Materials provided:

┄┄┄┄┄┄

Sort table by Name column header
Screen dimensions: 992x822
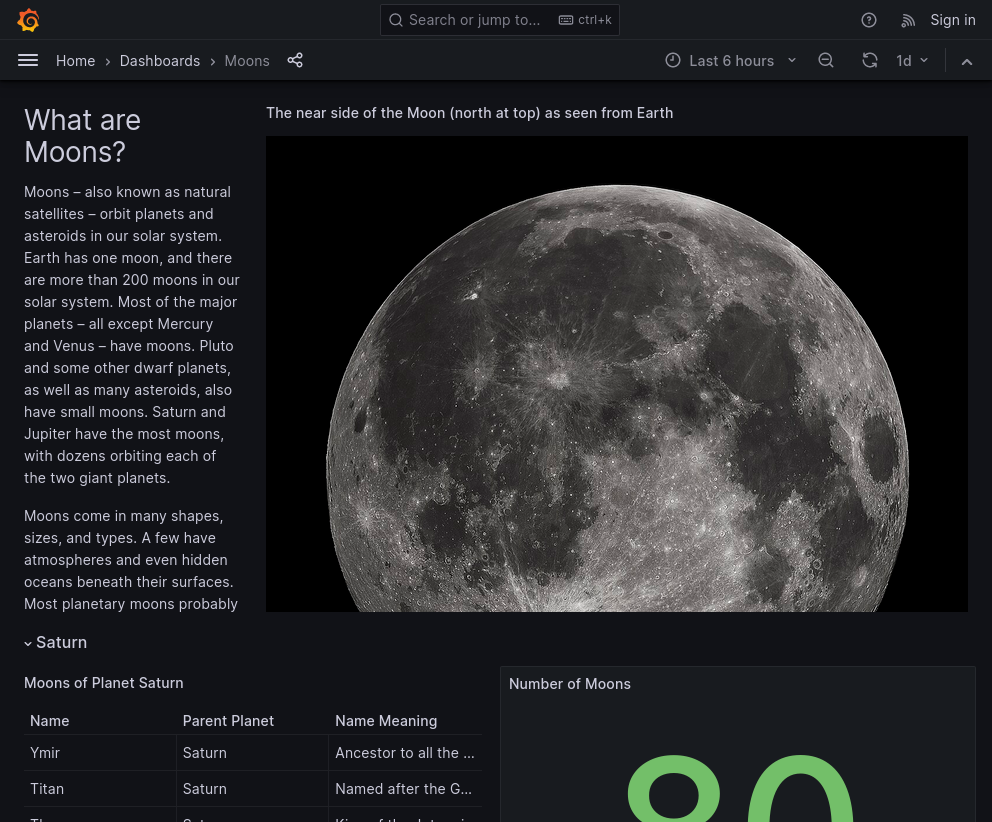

┄┄┄┄┄┄

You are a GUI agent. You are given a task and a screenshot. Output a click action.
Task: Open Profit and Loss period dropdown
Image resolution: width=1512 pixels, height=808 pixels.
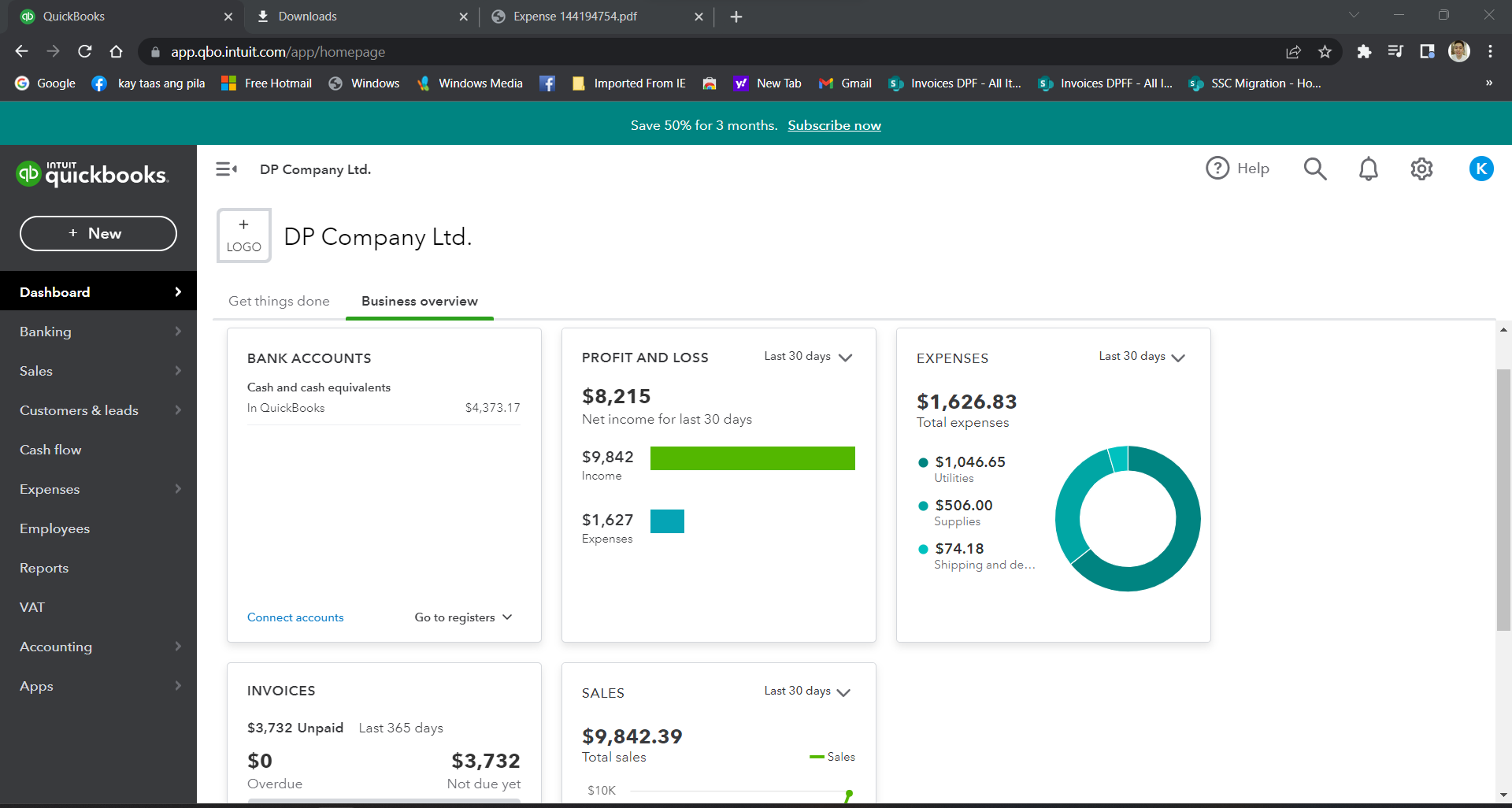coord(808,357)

┄┄┄┄┄┄

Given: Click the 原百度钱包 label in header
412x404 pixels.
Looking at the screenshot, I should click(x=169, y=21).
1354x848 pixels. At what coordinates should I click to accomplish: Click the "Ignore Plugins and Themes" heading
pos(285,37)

┄┄┄┄┄┄

What the task asks: Where a line in the records above includes the string "header", show it.

Result below:
Sort table by Name column header
Given: Click the 原百度钱包 label in header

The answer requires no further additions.